Recently I
was scanning old family photographs and came across on which showed a very
attractive girl somewhere between 18-25 years of age and on the back was
written “Lyman’s daughter died young.” Somehow this got me thinking about what
may have caused her untimely death. Maybe it was just a trip to the doctor.
Back in
Lyman’s daughter’s day, the mid to late 1800s, the popular cure for whatever
ailed you from a toothache to fatigue was Dr. Rush’s Bilious Pills or more commonly
known as Dr. Rush’s Thunderbolts. This
amazing cure all pill contained two powerful herbal laxatives and mercury. Thunderbolts worked on the simple property of
clearing out your entire system at the first signs of illness which would
restore the humors to a natural balance. If
that did not work you could always go to Dr. Rush next favorite cure of bloodletting.
High levels of mercury and bloodletting
sounds like more of a way to do away with someone not cure them.
I guess it
could have been worse she could have lived in the 16th and 17th
centuries when people use astronomy and something known as the Doctrine of Signatures to cure your ailments. Now I
will admit I not sure how astronomy fit into the use of the Doctrine of Signatures,
but the herbal part I find interesting and quite scary. It dates back all the way to the middle
ages when folk medicine doctors would look at plants’ characteristics, i.e.

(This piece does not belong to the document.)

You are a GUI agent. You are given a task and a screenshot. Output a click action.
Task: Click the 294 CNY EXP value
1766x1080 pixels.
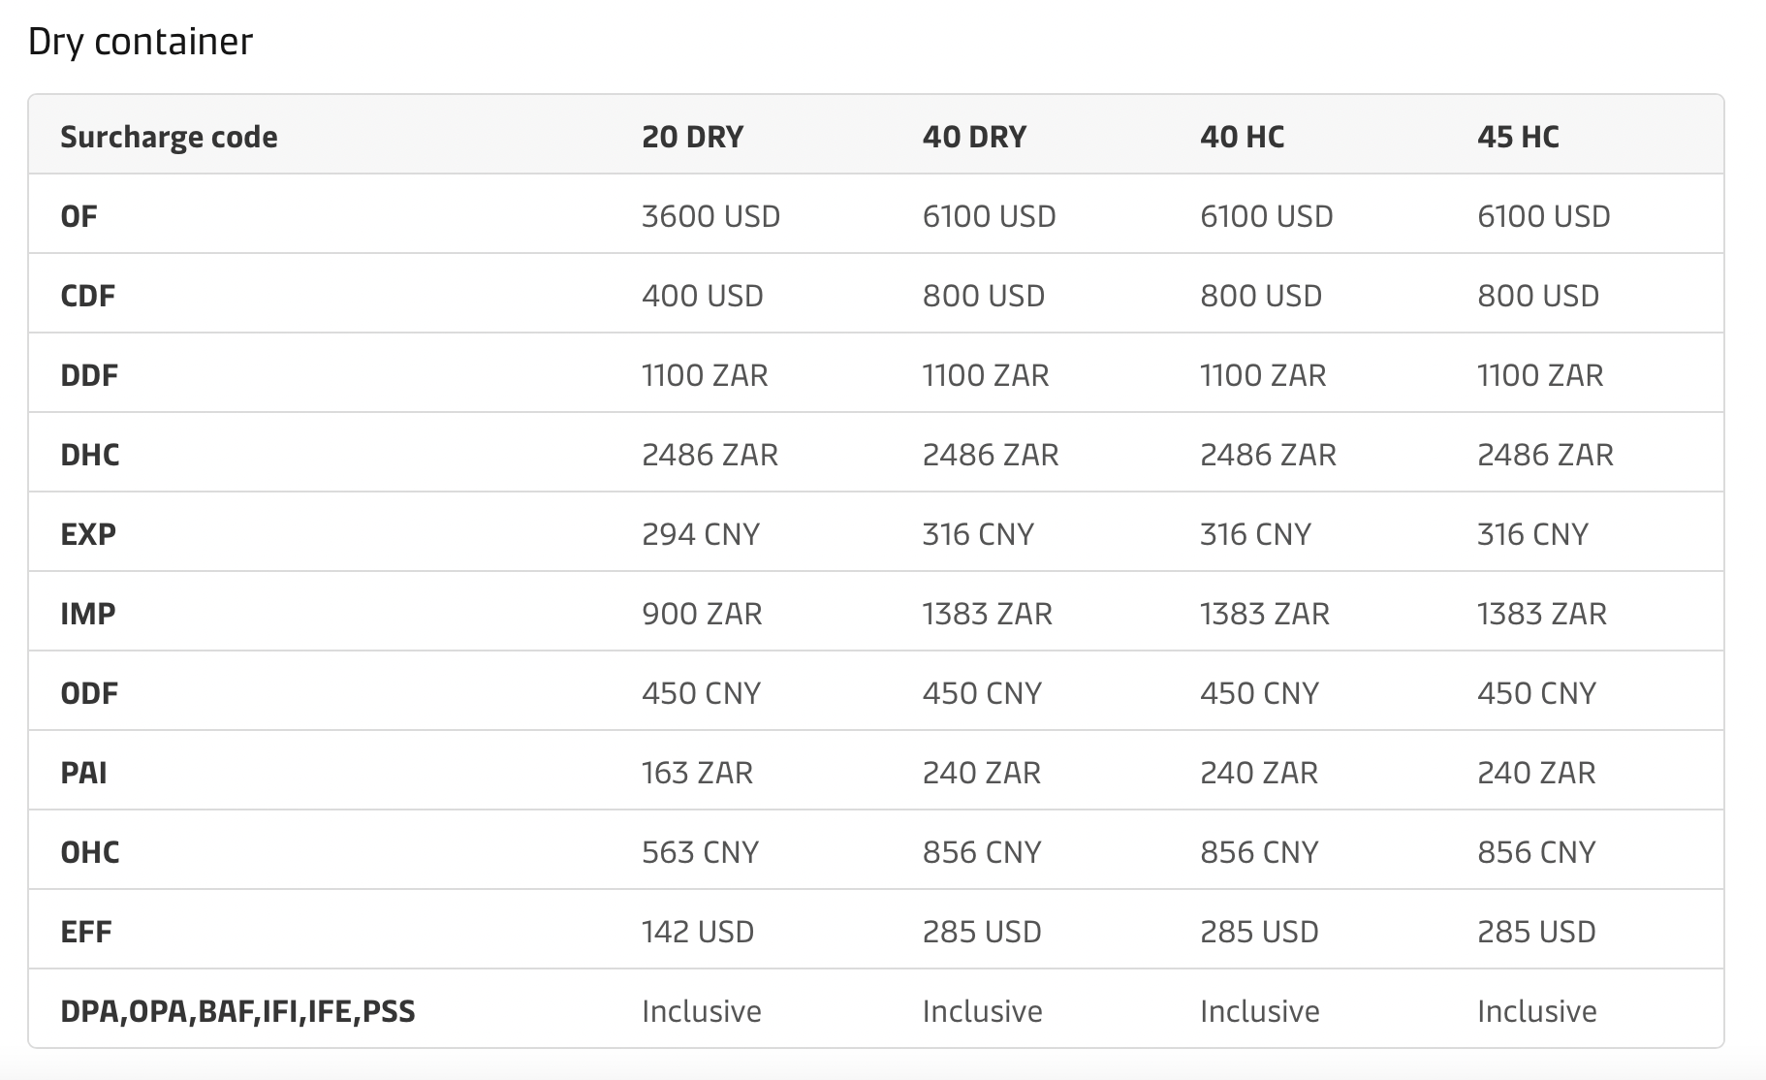[x=701, y=534]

leaf shape, root color, which would tell them what types of things those plants
would cure. For example if you happened
to have kidney or gall stones you would have been prescribed a tea steeped from
the leaves of the saxifrage plant. Saxifrage plants commonly grow in rock cracks,
so they were thought to have the power to break up stones. While plants with
heart shaped leaves were thought to be good for curing heart ailments. Many of the plants listed in Nicholas Culpeper’s book on herbal medicine really do have medical benefits, but following
some of rules of the Doctrine of Signatures could have killed you.
A Native
American medicine man I once spent some time with was asked, as a person
pointed to a common plant with heart shaped leaves, if it cured anything and
with a glint in his eye he said “yeah, your enemies.” This particular plant has chemical which are
known to cause heart failure and respiratory arrest. When this Native American
tribe knew that their enemies were nearby they would leave their camp with a
pot of meat boiling in water with the leaves of the plant in question on the campfire.
Their enemies would sneak in and steal the unguarded meat which later on after
eating it would cause certain death.
So how did we weed out all those potentially
lethal plants? If you died while being treated you were considered to have
suffered from a failure to thrive. How many people failed to thrive before we
realized it was the “cure” that killed them?